__Job 1__
Please rewrite the stretch of the listing from the line containing "Amministrazione trasparente (24, 781)" through the line containing "Avvisi (7, 517)", shifting every coordinate by -24 and giving only those lines.

__Extract to read__
◇ ◇ ◇ ◇

Macro replacement is just an in-place text replacement. So, given the #define you have shown, the code:

{
   MACRO_LOG("stackoverflow example");
   MACRO_LOG("stackoverflow example");
}

Expands to this:

{
    temprecord t;
    logger->logmessage("stackoverflow example");;
    temprecord t;
    logger->logmessage("stackoverflow example");;
}

Which should make it obvious why the macro doesn't work when used multiple times in the same scope, since t is declared multiple times.

There are some different ways you can solve this:

1) wrap the content of MACRO_LOG() in curly braces so that temprecord t is in its own scope, eg:

#define MACRO_LOG(...) { \
    temprecord t;                      \
    logger->logmessage(__VA_ARGS___);  \
}

Which would expand the code to this:

{
    {
        temprecord t;
        logger->logmessage("stackoverflow example");
    };
    {
        temprecord t;
        logger->logmessage("stackoverflow example");
    };
}

2) append __LINE__ to t to give each copy of the temprecord a more unique name, eg:

(See Creating C macro with ## and __LINE__ (token concatenation with positioning macro))

◇ ◇ ◇ ◇

__Stored rows__
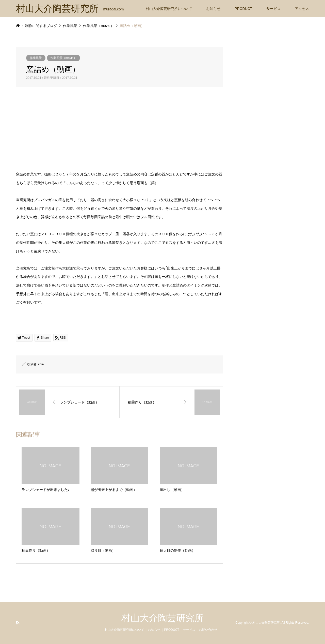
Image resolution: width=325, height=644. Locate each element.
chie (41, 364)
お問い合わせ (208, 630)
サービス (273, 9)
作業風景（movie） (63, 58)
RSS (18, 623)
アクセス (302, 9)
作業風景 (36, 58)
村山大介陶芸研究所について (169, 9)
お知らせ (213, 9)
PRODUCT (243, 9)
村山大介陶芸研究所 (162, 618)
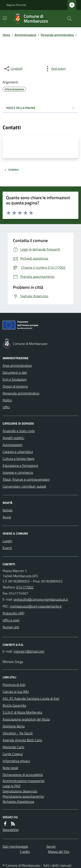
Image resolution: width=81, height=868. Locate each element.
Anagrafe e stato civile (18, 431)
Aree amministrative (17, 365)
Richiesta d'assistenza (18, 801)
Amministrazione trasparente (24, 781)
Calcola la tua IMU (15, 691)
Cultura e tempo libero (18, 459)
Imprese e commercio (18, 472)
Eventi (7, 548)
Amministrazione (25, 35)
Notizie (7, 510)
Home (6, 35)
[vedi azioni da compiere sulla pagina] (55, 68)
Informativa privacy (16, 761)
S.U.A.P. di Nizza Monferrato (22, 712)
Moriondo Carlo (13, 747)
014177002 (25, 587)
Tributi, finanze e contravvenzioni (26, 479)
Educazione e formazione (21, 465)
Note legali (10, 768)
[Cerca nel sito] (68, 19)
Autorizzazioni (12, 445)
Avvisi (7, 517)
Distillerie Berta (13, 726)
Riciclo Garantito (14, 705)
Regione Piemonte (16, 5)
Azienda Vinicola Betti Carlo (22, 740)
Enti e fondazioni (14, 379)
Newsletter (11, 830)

◇ ◇ ◇ ◇

__Job 2__
Write out the whole C macro explanation again, word for word.

__Complete response 1__
Amministrazione trasparente (0, 757)
Calcola la tua IMU (-9, 667)
Cultura e tempo libero (-6, 435)
Imprese e commercio (-6, 448)
Eventi (-17, 524)
Amministrazione (1, 11)
Notizie (-17, 486)
Home (-18, 11)
[vedi azioni da compiere sulla pagina] (31, 44)
Informativa privacy (-8, 737)
S.U.A.P. di Nizza Monferrato (-2, 688)
Moriondo Carlo (-11, 723)
014177002 (1, 563)
Tributi, finanze e contravvenzioni (2, 455)
Educazione e formazione (-3, 441)
Note legali (-14, 744)
[Cerca nel sito] (44, -5)
Autorizzazioni (-12, 421)
Avvisi (-17, 493)

__Complete response 2__
Macro replacement is just an in-place text replacement. So, given the #define you have shown, the code:

{
   MACRO_LOG("stackoverflow example");
   MACRO_LOG("stackoverflow example");
}

Expands to this:

{
    temprecord t;
    logger->logmessage("stackoverflow example");;
    temprecord t;
    logger->logmessage("stackoverflow example");;
}

Which should make it obvious why the macro doesn't work when used multiple times in the same scope, since t is declared multiple times.

There are some different ways you can solve this:

1) wrap the content of MACRO_LOG() in curly braces so that temprecord t is in its own scope, eg:

#define MACRO_LOG(...) { \
    temprecord t;                      \
    logger->logmessage(__VA_ARGS___);  \
}

Which would expand the code to this:

{
    {
        temprecord t;
        logger->logmessage("stackoverflow example");
    };
    {
        temprecord t;
        logger->logmessage("stackoverflow example");
    };
}

2) append __LINE__ to t to give each copy of the temprecord a more unique name, eg:

(See Creating C macro with ## and __LINE__ (token concatenation with positioning macro))